Pada tanggal 11 Januari, mereka dibawa ke Ramanathapuram dan dijebloskan ke penjara, sambil menunggu kedatangan Sethupathy. Tirya Devan juga berada di Ramnad dan berusaha sekuat tenaga untuk menyelamatkan teman-temannya. Upaya Tirya Devan dan keberadaan banyak wilayah kekuasaan Kristen yang mampu menciptakan gangguan yang tidak menyenangkan telah mempengaruhi pikiran Sethupathy. Ia mengusir Britto dan mengirimnya pergi di bawah pengawalan saudaranya, Gubernur Oriyur, di mana sebuah gereja berdiri atas namanya.

Sebuah pengiriman rahasia

“Namun bersamanya ada surat rahasia yang ditandatangani oleh Sethupathy dan berisi perintah untuk memenggal kepala Sannyasi asing (Britto),” kata Nelson. Eksekusi ditunda karena campur tangan istri Gubernur, yang beragama Kristen. Tidak ada yang bisa menyelamatkan Britto, yang dipenggal pada tanggal 4 Februari.

Menurut Kamal, Sethupathy menolak mengubah pikirannya karena kerabatnya yang telah memeluk agama Kristen bekerja melawan kepentingannya.

“Kepala dan anggota tubuh Britto dipotong dan digantung sebagai peringatan bagi semua orang Kristen; dan bahkan setelah dia meninggal, kebencian musuh tidak pernah padam.
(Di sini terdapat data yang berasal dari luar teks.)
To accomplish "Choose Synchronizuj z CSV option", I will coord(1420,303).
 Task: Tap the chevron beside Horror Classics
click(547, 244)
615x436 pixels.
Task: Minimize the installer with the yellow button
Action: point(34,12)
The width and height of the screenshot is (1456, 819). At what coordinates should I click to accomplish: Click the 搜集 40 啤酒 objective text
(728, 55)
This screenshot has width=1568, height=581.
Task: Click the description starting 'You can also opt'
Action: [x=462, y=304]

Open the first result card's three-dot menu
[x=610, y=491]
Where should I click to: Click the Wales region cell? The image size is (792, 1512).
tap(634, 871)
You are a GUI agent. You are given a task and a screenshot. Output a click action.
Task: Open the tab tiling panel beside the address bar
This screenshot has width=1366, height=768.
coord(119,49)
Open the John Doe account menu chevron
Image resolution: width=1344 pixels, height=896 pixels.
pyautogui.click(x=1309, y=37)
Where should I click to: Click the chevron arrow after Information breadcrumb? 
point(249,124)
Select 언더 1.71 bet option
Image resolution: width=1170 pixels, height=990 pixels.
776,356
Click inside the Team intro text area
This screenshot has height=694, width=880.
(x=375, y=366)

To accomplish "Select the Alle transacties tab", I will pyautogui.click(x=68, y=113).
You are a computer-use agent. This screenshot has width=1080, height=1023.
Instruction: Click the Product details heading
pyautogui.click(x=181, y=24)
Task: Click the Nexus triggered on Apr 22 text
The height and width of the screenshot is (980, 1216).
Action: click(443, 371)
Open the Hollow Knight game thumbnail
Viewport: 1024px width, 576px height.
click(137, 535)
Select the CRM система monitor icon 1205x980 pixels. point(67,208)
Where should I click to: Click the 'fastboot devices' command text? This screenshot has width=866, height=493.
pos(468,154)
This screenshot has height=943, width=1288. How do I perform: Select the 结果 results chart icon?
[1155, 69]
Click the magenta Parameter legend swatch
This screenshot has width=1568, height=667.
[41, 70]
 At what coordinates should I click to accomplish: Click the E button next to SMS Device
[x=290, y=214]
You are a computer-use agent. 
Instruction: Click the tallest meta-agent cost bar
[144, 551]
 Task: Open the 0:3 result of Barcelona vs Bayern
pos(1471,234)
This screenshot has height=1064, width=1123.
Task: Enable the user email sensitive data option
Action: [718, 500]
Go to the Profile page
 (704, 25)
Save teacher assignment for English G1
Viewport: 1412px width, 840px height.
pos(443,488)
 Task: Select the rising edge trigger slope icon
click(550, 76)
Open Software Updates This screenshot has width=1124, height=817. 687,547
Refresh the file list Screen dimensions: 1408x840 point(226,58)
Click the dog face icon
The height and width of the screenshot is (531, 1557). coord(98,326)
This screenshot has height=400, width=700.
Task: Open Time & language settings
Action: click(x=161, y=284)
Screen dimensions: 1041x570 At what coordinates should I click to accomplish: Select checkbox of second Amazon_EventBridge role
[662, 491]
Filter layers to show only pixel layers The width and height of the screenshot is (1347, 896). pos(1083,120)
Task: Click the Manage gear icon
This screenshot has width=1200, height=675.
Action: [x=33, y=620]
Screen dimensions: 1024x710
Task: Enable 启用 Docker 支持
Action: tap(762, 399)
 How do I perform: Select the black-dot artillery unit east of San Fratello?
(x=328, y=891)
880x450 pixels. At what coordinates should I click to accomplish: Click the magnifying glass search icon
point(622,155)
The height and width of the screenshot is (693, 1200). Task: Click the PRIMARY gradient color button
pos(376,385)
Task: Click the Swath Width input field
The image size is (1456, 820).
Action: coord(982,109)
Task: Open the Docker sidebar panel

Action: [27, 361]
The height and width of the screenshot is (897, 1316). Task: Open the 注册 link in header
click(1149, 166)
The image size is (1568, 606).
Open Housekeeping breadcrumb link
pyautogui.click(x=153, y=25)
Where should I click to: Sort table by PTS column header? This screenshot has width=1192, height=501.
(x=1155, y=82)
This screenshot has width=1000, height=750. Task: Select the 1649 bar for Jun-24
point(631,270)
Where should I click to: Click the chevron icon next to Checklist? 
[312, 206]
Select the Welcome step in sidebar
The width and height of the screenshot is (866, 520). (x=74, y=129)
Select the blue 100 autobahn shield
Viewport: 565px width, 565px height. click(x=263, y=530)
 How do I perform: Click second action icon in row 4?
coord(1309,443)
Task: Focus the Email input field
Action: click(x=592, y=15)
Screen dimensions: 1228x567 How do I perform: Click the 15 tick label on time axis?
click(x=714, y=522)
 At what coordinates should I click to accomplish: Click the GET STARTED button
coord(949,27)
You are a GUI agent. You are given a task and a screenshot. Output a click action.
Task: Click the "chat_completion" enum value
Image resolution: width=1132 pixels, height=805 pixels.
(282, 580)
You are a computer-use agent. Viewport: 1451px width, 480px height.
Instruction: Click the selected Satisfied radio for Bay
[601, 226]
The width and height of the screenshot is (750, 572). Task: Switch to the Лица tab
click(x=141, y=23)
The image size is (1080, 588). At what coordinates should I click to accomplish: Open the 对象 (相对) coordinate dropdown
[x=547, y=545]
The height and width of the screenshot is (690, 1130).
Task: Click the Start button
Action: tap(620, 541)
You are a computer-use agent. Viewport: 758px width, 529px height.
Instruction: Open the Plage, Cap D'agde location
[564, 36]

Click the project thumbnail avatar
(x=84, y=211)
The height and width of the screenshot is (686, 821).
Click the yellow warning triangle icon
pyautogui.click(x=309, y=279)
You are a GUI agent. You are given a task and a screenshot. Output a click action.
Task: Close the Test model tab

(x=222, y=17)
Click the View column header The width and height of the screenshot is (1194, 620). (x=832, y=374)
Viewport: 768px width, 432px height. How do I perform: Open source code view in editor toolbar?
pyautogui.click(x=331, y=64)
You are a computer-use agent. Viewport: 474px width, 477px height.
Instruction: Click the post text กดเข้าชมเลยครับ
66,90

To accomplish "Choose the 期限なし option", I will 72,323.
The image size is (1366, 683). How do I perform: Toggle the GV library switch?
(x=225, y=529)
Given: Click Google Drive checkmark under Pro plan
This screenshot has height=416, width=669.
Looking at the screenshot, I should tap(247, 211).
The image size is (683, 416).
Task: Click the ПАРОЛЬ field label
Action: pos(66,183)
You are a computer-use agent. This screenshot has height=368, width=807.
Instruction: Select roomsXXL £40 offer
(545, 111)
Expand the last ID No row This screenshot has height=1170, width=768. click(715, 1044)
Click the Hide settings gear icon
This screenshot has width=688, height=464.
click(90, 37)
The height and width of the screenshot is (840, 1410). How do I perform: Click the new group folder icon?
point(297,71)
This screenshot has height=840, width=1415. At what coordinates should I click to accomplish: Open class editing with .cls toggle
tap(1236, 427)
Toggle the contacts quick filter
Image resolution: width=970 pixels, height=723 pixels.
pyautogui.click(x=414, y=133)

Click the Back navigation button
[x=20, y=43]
Jenazahnya yang dimutilasi tidak boleh dikubur, yang diberikan kepada burung-burung di udara dan binatang buas di padang,” tulis Nelson. Para pengikutnya berhasil mengumpulkan tengkorak dan beberapa tulangnya.

“Pembunuhannya membangkitkan simpati dan cinta di antara banyak komunitas, termasuk Udayar, Kadayar, dan Adi Dravidar, dan sebagian besar dari mereka memeluk agama Kristen. Gereja dan lembaga pendidikan didirikan di banyak tempat,” kata Kamal.